#### TASK DATA:

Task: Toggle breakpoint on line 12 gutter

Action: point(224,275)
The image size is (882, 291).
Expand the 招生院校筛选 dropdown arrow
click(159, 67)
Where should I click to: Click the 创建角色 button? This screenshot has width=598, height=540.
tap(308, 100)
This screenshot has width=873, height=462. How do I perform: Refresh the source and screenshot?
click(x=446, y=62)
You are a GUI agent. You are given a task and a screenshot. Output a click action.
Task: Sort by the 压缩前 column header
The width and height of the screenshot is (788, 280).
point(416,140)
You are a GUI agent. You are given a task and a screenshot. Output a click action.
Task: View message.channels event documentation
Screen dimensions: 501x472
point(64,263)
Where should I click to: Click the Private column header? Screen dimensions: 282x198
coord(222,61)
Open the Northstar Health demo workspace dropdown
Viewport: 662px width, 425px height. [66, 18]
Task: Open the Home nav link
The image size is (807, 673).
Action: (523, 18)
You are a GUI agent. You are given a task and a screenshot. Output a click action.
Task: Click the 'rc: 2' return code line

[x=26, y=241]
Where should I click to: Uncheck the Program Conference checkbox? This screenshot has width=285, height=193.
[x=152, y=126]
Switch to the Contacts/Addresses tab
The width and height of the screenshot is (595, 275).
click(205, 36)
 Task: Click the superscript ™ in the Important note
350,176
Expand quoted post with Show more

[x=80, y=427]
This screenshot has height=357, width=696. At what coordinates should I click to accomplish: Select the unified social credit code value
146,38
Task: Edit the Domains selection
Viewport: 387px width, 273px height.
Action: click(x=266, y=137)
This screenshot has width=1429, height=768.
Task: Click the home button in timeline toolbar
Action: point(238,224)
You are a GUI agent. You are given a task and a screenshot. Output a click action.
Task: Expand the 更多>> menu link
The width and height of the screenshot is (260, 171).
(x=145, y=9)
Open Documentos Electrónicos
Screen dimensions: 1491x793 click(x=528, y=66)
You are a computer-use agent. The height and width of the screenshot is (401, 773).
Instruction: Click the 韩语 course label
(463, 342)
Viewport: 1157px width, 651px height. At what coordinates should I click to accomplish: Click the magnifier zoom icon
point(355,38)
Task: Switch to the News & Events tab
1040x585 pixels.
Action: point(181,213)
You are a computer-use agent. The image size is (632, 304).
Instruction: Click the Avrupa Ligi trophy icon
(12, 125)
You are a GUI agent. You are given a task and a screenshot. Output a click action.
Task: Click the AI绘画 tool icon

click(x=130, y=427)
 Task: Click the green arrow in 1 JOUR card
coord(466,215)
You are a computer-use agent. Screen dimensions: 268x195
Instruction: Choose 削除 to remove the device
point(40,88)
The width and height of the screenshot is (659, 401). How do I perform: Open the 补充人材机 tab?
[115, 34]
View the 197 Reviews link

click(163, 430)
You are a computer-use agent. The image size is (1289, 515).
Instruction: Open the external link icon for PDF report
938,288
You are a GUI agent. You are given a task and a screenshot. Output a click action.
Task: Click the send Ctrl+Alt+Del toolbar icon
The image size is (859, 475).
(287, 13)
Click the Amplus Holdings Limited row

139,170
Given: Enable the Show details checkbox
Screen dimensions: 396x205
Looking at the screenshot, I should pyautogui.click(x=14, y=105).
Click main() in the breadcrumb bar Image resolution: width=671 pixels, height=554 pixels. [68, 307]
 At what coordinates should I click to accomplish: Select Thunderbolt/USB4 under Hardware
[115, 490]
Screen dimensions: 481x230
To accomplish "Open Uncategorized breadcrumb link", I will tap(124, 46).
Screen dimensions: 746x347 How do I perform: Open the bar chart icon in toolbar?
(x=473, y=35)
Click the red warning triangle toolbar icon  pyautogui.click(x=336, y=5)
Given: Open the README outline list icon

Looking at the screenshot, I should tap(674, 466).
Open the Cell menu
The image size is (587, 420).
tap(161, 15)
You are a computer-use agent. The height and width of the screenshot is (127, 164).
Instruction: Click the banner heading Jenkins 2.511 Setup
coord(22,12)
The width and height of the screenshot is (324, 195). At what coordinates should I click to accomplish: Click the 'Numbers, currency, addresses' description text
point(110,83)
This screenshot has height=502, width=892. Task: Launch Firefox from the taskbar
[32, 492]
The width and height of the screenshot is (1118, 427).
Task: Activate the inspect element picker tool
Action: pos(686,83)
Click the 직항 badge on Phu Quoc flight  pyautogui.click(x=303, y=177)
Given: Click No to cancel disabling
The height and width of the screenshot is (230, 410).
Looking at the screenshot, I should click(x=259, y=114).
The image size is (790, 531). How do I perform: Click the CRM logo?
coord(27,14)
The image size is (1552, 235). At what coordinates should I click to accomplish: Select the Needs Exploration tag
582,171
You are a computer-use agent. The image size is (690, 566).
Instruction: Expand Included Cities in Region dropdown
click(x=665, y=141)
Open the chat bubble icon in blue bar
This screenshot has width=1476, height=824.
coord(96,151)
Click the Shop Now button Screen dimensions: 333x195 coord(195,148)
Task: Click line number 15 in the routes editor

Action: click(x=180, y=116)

#### TASK GOAL:
Return only the lines between the one holding "Given: Click No to cancel disabling" and the one holding "You are a computer-use agent. The image size is (690, 566).", inclusive, exactly as they appear above.

#### OUTPUT OF THE TASK:
Given: Click No to cancel disabling
The height and width of the screenshot is (230, 410).
Looking at the screenshot, I should click(x=259, y=114).
The image size is (790, 531). How do I perform: Click the CRM logo?
coord(27,14)
The image size is (1552, 235). At what coordinates should I click to accomplish: Select the Needs Exploration tag
582,171
You are a computer-use agent. The image size is (690, 566).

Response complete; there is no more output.